Fourteen states and the District of Columbia (D.C.) have such policies — commonly called virtual net metering (VNM) —while other states are working on programs.
State programs & residential sector competition
While the CohnReznick report advocates for VNM, the Deloitte report warns that it is “not necessarily a market driver.”
Only 11 of the 111 active community solar projects are in states that have a “patchwork of VNM policies that vary by technology, utility type, and customer classification,” Deloitte reports.
State-level mandates may be more important, according to the consultancy. For example, Colorado, the state with the biggest installed community solar capacity, passed community solar legislation in 2010 and now has about 27 MW of shared solar across 37 projects.
Minnesota, with its aggressive VNM policy established in 2013, is expected to emerge in 2016 as the national shared solar leader.

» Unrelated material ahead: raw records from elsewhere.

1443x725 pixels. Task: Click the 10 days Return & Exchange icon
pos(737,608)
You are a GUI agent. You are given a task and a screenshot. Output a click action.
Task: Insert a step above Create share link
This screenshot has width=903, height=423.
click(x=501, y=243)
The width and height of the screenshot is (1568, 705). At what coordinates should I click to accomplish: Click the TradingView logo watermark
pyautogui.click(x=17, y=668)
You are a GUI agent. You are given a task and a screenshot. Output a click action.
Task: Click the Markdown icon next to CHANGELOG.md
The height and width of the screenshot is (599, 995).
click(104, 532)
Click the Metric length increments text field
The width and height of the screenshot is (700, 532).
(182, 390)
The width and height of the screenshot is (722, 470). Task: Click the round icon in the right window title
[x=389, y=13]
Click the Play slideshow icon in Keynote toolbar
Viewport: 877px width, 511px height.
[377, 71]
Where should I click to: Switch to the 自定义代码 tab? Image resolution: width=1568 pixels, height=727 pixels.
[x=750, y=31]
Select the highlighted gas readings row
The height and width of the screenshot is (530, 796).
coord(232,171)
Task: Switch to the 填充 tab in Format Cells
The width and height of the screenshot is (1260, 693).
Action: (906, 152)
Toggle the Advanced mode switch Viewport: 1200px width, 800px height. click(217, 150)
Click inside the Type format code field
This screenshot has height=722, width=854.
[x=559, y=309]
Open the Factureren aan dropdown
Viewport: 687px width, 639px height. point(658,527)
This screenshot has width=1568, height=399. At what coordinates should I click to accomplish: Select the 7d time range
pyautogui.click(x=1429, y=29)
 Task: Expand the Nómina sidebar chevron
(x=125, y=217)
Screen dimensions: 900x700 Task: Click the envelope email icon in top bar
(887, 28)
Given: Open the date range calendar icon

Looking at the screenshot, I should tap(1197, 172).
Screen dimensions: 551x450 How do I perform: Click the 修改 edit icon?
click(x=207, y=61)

In California, revenues from the state’s cap-and-trade program, required to be invested in renewable energy and energy efficiency programs, may drive community solar programs administered by municipal utilities.
And IOUs are on the verge of greater participation, though clarification of investment structures, interconnection standards, and rules around the role of regulated utilities in the private sector may be necessary, both papers reported.
There will not, however, be a head-to-head competition between community solar and rooftop solar, CohnReznick concluded, because they are not direct competitors. Rooftop solar is “not logistically possible for such a large number of households,” it reported. For households that do not have a rooftop option, the choice appears to be “community solar and no solar at all.”
For many households that have both options, though, community solar could be more appealing because it offers all the benefits of solar without a “rigid commitment,” CohnReznick explained. Community solar “enables individuals to decide how much capital they want to commit, and for how long, in a way that rooftop can’t.”
'Turning a challenge into an opportunity'
“The evolution of community solar is a classic case of business model innovation turning a challenge into an opportunity,” Deloitte reported, foreseeing “shared solar growth for years to come.”
Utilities that deploy the resource will reap the benefits that distributed resources provided to the grid and the benefits of customer engagement, Deloitte added. Program designs will vary by market and utility type, but when taken together, “they show how a highly regulated industry can leverage technology and policy to adapt to a changing business climate.”
The question is not “whether this market will grow but by how much,” according to CohnReznick, “and what will the impact be on incumbent players — notably the utilities and rooftop solar companies.”
Utilities will need to think about how projects are structured and whether to outsource customer acquisition and management, among other possibilities. But risks can be minimized and, if they design the program well, utilities will get distribution system benefits and customer engagement benefits.
“Community solar is beginning to flourish," said Conor McKenna, managing director of CohnReznick Capital Markets Securities. Community solar can net utilities much of revenue lost to rooftop solar as "the more forward thinking utilities understand that community solar is their opportunity to work with their customer base in a proactive and efficient way.”